IP Clinic Director Weighs in on Monkey Photo Copyright Claim
When Wikipedia printed a selfie taken by a macaque monkey that had grabbed a wildlife photographer’s camera, the man cried foul.
Photographer David Slater claimed that he owns the copyright, but Eve Brown, director of Suffolk Law’s Intellectual Property & Entrepreneurship Clinic offers a different opinion in the Fast Company article “We Asked a Bunch of Lawyers: Who Owns the Copyright to this Amazing Monkey Selfie?”
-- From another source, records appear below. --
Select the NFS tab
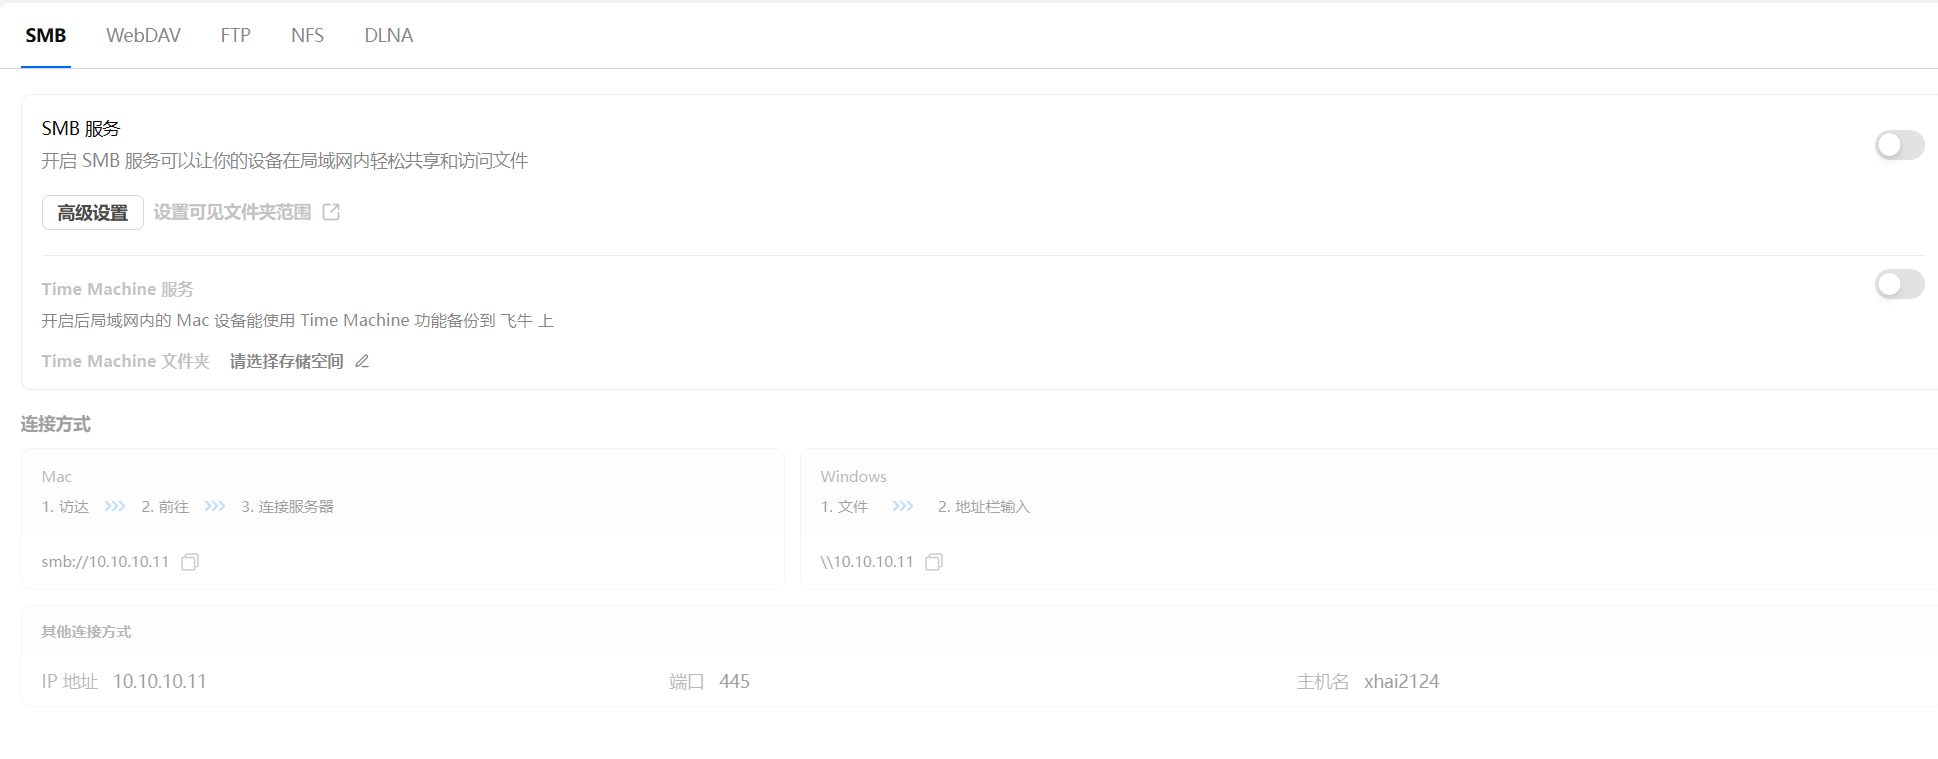This screenshot has height=759, width=1938. pos(307,35)
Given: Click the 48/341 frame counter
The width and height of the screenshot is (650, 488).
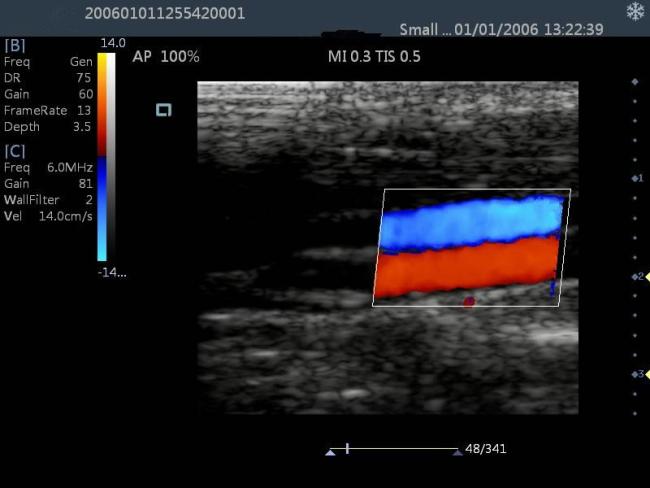Looking at the screenshot, I should [486, 449].
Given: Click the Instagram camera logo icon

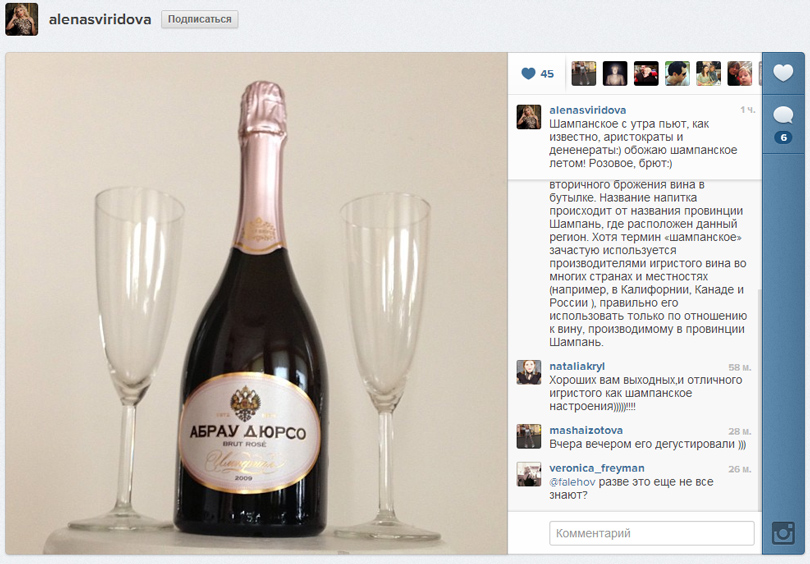Looking at the screenshot, I should (783, 533).
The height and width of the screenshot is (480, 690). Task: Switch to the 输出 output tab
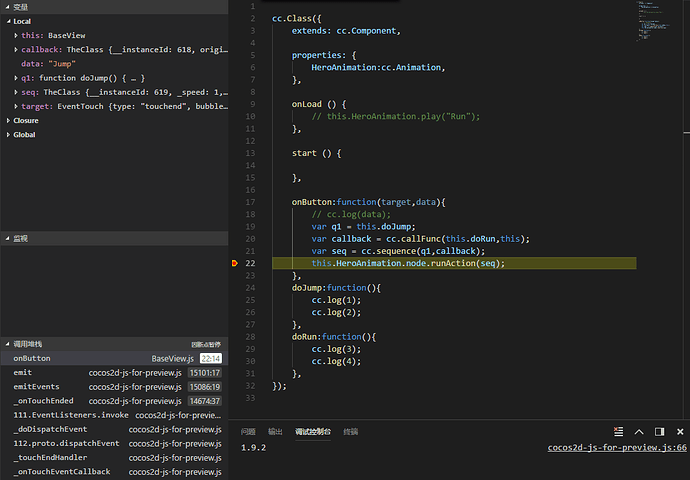(275, 432)
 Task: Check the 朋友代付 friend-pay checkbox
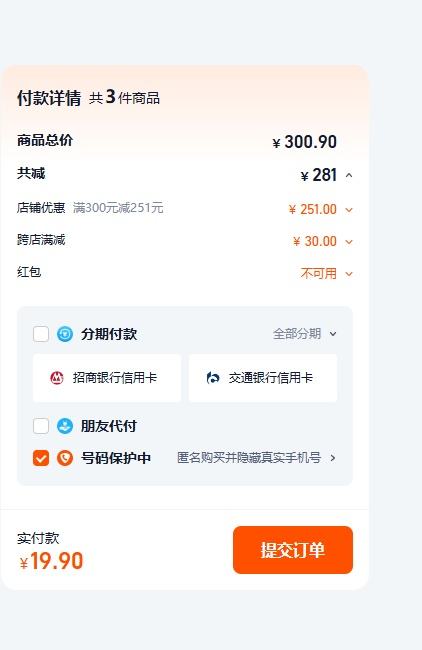tap(41, 426)
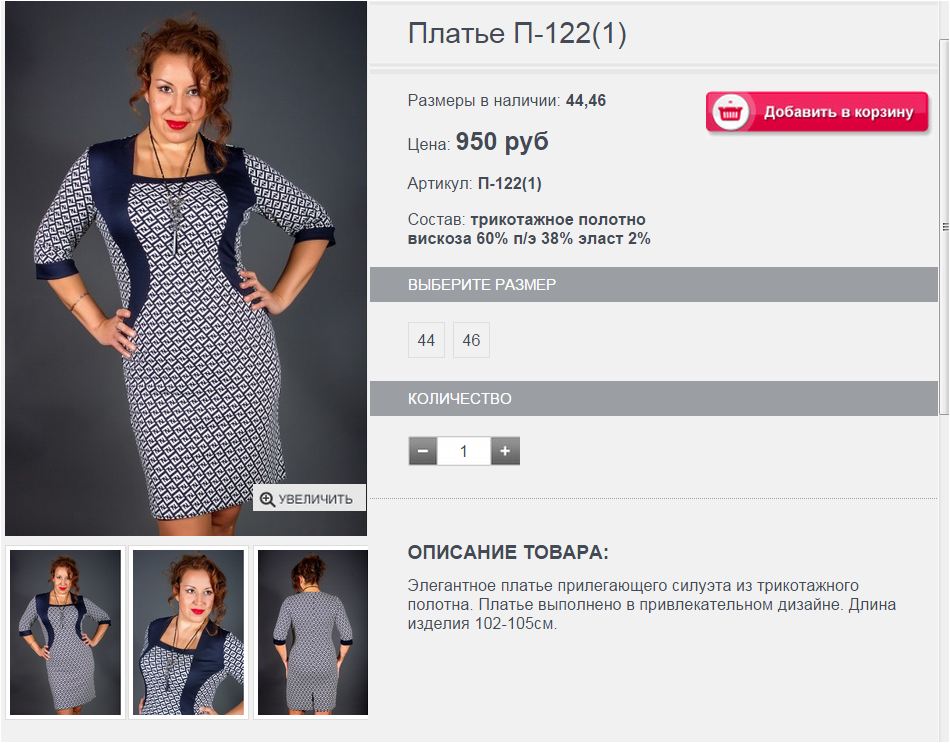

Brown is quoted thus: "Other than bringing the camera into the vicinity, he didn’t add any of his own original creativity to the end result. Even if he did contribute original creativity to the photo, he would merely be a joint author with the shutter clicker (in this case, the macaque). In order to establish joint authorship, you need to show that the parties intended to be co-authors, meaning that it was their plan to merge their individual contributions into an interdependent part of a unitary whole. Usually this intent is shown with an advance written agreement, which I'm guessing Slater didn’t have with the monkey."
Brown and Suffolk Law Professor Jessica Silbey weighed in on ownership of another selfie that went viral earlier this year: the Ellen DeGeneres-Bradley Cooper Oscar photo.